▶ [Written problem] Please quote the entries from the line containing "Click the article date 2019.02.02" through the line containing "will (902, 364).", word for word, with nothing else.

_ _ _ _ _

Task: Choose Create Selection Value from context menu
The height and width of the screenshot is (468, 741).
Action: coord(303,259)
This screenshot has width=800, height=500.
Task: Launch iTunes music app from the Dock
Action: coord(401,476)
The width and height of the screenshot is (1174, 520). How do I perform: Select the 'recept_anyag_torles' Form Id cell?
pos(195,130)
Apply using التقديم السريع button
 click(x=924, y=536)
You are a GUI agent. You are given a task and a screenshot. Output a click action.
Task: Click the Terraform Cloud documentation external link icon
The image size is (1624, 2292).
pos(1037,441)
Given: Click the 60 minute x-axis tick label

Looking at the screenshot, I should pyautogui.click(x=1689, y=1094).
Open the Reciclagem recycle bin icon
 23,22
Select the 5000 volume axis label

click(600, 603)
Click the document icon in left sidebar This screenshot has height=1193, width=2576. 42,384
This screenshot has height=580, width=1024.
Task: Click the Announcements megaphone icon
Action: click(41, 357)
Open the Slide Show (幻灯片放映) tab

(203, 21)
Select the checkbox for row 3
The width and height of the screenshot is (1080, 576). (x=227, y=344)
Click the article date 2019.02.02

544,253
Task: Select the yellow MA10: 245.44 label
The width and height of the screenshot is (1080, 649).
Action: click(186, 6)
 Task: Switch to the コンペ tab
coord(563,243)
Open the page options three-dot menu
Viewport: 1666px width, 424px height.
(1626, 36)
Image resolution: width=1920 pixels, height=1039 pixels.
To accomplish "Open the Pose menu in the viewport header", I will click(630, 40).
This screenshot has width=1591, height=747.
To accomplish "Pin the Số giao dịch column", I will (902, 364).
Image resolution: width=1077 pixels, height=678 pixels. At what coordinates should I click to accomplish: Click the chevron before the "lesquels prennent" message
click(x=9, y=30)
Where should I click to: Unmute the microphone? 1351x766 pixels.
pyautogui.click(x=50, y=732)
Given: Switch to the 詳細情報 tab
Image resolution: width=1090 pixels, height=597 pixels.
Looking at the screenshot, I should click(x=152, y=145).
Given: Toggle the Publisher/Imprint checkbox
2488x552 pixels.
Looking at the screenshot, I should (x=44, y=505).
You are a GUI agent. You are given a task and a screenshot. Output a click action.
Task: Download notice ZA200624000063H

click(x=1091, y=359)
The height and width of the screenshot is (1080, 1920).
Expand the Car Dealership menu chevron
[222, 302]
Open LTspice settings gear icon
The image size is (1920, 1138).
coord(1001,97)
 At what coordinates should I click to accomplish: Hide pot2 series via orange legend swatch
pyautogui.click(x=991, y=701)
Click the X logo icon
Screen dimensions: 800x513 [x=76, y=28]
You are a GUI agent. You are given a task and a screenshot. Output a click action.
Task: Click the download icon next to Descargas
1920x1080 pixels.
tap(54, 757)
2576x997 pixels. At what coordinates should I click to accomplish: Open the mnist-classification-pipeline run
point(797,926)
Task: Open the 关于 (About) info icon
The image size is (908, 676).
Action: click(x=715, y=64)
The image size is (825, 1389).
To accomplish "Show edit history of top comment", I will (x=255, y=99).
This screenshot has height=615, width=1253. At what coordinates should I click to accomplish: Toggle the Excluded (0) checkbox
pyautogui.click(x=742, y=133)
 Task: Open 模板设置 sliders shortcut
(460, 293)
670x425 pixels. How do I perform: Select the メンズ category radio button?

_ _ _ _ _

▶ [Response for this exercise]
Click the article date 2019.02.02

544,253
Task: Select the yellow MA10: 245.44 label
The width and height of the screenshot is (1080, 649).
Action: click(186, 6)
 Task: Switch to the コンペ tab
coord(563,243)
Open the page options three-dot menu
Viewport: 1666px width, 424px height.
(1626, 36)
Image resolution: width=1920 pixels, height=1039 pixels.
To accomplish "Open the Pose menu in the viewport header", I will click(630, 40).
This screenshot has width=1591, height=747.
To accomplish "Pin the Số giao dịch column", I will (902, 364).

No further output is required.